Stored records:
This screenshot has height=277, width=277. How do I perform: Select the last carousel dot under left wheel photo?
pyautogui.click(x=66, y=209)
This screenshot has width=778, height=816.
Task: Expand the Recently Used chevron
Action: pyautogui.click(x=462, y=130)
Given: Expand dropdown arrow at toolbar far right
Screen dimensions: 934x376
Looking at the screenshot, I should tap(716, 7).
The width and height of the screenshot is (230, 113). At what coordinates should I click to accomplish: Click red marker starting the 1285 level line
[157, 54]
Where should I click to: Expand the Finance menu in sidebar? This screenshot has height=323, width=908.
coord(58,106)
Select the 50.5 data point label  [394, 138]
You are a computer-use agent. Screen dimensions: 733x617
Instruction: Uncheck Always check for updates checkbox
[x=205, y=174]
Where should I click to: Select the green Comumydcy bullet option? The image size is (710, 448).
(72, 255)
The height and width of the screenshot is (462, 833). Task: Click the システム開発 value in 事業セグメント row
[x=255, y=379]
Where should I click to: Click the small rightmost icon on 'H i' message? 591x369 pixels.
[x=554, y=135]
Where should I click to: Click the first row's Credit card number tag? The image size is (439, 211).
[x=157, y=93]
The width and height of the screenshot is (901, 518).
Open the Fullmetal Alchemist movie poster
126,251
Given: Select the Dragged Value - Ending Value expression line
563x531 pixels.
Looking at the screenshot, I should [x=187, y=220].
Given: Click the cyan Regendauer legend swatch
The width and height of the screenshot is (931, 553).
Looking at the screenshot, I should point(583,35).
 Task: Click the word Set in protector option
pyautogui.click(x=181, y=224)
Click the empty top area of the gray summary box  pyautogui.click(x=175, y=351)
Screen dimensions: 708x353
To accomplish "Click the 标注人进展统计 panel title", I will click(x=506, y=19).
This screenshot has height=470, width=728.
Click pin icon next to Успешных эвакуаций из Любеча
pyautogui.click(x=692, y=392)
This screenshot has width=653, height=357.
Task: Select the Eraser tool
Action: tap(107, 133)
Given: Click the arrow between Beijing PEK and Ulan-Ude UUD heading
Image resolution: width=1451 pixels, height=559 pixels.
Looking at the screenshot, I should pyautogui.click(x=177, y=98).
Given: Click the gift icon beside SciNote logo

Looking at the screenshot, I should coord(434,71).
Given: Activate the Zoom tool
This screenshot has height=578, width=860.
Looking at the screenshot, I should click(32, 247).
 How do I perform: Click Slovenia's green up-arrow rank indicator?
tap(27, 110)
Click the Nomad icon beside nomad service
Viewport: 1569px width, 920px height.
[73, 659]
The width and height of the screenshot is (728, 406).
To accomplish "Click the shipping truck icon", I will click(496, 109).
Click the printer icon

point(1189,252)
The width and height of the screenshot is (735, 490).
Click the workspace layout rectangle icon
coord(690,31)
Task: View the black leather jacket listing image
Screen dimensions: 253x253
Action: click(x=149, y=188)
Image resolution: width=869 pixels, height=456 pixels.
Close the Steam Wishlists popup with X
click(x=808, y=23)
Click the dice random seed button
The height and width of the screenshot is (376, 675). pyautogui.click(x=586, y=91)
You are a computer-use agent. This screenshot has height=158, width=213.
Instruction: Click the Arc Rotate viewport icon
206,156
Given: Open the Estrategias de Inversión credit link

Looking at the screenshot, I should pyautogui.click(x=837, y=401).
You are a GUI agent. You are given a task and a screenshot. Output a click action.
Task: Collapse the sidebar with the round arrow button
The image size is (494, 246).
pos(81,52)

Work instructions: For the string "computer", show each line of the entries above where it occurs.

Response:
You are a computer-use agent. Screen dimensions: 733x617
You are a computer-use agent. This screenshot has height=158, width=213.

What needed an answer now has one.